◆ **WHAT YOU SHOULD DO**: Print the listing below exactly as written.
____________________
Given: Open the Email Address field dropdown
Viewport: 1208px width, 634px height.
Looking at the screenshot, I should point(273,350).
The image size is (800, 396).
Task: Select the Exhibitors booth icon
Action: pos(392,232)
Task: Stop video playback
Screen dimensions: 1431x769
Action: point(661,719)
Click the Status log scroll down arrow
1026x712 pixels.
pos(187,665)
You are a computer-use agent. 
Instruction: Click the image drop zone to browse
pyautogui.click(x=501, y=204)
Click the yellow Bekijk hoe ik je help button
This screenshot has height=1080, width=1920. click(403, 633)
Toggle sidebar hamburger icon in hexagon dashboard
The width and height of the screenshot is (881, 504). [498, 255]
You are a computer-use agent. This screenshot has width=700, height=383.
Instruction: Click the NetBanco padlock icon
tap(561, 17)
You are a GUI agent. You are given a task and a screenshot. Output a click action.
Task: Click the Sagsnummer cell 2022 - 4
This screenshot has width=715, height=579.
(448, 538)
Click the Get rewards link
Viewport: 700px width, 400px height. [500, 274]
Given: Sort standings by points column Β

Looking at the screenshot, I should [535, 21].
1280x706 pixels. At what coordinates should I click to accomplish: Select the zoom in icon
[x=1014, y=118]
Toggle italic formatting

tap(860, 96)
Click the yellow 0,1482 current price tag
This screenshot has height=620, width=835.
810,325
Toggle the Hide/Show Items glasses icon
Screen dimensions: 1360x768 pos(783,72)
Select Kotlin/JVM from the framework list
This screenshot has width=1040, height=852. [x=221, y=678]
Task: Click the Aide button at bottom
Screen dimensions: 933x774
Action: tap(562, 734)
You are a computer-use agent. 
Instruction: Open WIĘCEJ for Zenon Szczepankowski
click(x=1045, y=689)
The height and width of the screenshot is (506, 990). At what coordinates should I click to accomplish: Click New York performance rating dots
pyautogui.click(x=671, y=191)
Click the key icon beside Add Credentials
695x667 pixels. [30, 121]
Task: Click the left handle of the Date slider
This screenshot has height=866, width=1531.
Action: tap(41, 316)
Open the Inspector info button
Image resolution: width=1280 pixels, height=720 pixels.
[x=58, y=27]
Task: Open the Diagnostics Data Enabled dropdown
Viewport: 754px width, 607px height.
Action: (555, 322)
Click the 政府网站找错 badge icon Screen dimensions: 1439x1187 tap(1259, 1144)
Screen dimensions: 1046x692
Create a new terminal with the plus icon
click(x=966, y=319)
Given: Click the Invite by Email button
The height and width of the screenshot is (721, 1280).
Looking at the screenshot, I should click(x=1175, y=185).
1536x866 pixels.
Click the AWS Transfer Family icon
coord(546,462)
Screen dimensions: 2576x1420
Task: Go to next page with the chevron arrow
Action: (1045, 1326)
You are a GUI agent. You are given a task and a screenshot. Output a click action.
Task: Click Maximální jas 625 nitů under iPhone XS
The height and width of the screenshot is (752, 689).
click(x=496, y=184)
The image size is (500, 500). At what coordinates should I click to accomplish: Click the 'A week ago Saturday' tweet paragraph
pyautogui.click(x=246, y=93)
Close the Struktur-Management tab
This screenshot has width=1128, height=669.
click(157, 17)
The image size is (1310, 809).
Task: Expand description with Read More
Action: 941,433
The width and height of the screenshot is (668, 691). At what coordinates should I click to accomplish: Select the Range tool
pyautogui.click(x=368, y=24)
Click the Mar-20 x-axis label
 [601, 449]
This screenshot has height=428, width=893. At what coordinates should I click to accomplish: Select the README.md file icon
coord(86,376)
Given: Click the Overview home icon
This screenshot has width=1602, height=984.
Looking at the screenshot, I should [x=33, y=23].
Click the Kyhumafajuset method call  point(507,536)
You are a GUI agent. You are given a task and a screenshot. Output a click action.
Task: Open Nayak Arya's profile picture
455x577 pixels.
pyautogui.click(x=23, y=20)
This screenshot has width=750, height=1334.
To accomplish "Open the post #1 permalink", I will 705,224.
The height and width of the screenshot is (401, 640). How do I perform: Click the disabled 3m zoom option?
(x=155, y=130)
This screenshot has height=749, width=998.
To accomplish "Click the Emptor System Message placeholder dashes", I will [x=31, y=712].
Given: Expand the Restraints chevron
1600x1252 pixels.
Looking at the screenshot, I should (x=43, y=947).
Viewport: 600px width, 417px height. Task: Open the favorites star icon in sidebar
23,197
____________________
◆ **SOLUTION TO THE PROBLEM**:
Given: Open the Email Address field dropdown
Viewport: 1208px width, 634px height.
Looking at the screenshot, I should point(273,350).
The image size is (800, 396).
Task: Select the Exhibitors booth icon
Action: pos(392,232)
Task: Stop video playback
Screen dimensions: 1431x769
Action: point(661,719)
Click the Status log scroll down arrow
1026x712 pixels.
pos(187,665)
You are a computer-use agent. 
Instruction: Click the image drop zone to browse
pyautogui.click(x=501, y=204)
Click the yellow Bekijk hoe ik je help button
This screenshot has height=1080, width=1920. click(403, 633)
Toggle sidebar hamburger icon in hexagon dashboard
The width and height of the screenshot is (881, 504). [498, 255]
You are a computer-use agent. This screenshot has width=700, height=383.
Instruction: Click the NetBanco padlock icon
tap(561, 17)
You are a GUI agent. You are given a task and a screenshot. Output a click action.
Task: Click the Sagsnummer cell 2022 - 4
This screenshot has width=715, height=579.
(448, 538)
Click the Get rewards link
Viewport: 700px width, 400px height. [500, 274]
Given: Sort standings by points column Β

Looking at the screenshot, I should [535, 21].
1280x706 pixels. At what coordinates should I click to accomplish: Select the zoom in icon
[x=1014, y=118]
Toggle italic formatting

tap(860, 96)
Click the yellow 0,1482 current price tag
This screenshot has height=620, width=835.
810,325
Toggle the Hide/Show Items glasses icon
Screen dimensions: 1360x768 pos(783,72)
Select Kotlin/JVM from the framework list
This screenshot has width=1040, height=852. [x=221, y=678]
Task: Click the Aide button at bottom
Screen dimensions: 933x774
Action: tap(562, 734)
You are a computer-use agent. 
Instruction: Open WIĘCEJ for Zenon Szczepankowski
click(x=1045, y=689)
The height and width of the screenshot is (506, 990). At what coordinates should I click to accomplish: Click New York performance rating dots
pyautogui.click(x=671, y=191)
Click the key icon beside Add Credentials
695x667 pixels. [30, 121]
Task: Click the left handle of the Date slider
This screenshot has height=866, width=1531.
Action: tap(41, 316)
Open the Inspector info button
Image resolution: width=1280 pixels, height=720 pixels.
[x=58, y=27]
Task: Open the Diagnostics Data Enabled dropdown
Viewport: 754px width, 607px height.
Action: (555, 322)
Click the 政府网站找错 badge icon Screen dimensions: 1439x1187 tap(1259, 1144)
Screen dimensions: 1046x692
Create a new terminal with the plus icon
click(x=966, y=319)
Given: Click the Invite by Email button
The height and width of the screenshot is (721, 1280).
Looking at the screenshot, I should click(x=1175, y=185).
1536x866 pixels.
Click the AWS Transfer Family icon
coord(546,462)
Screen dimensions: 2576x1420
Task: Go to next page with the chevron arrow
Action: (1045, 1326)
You are a GUI agent. You are given a task and a screenshot. Output a click action.
Task: Click Maximální jas 625 nitů under iPhone XS
The height and width of the screenshot is (752, 689).
click(x=496, y=184)
The image size is (500, 500). At what coordinates should I click to accomplish: Click the 'A week ago Saturday' tweet paragraph
pyautogui.click(x=246, y=93)
Close the Struktur-Management tab
This screenshot has width=1128, height=669.
click(157, 17)
The image size is (1310, 809).
Task: Expand description with Read More
Action: 941,433
The width and height of the screenshot is (668, 691). At what coordinates should I click to accomplish: Select the Range tool
pyautogui.click(x=368, y=24)
Click the Mar-20 x-axis label
 [601, 449]
This screenshot has height=428, width=893. At what coordinates should I click to accomplish: Select the README.md file icon
coord(86,376)
Given: Click the Overview home icon
This screenshot has width=1602, height=984.
Looking at the screenshot, I should [x=33, y=23].
Click the Kyhumafajuset method call  point(507,536)
You are a GUI agent. You are given a task and a screenshot. Output a click action.
Task: Open Nayak Arya's profile picture
455x577 pixels.
pyautogui.click(x=23, y=20)
This screenshot has width=750, height=1334.
To accomplish "Open the post #1 permalink", I will 705,224.
The height and width of the screenshot is (401, 640). How do I perform: Click the disabled 3m zoom option?
(x=155, y=130)
This screenshot has height=749, width=998.
To accomplish "Click the Emptor System Message placeholder dashes", I will [x=31, y=712].
Given: Expand the Restraints chevron
1600x1252 pixels.
Looking at the screenshot, I should (x=43, y=947).
Viewport: 600px width, 417px height. Task: Open the favorites star icon in sidebar
23,197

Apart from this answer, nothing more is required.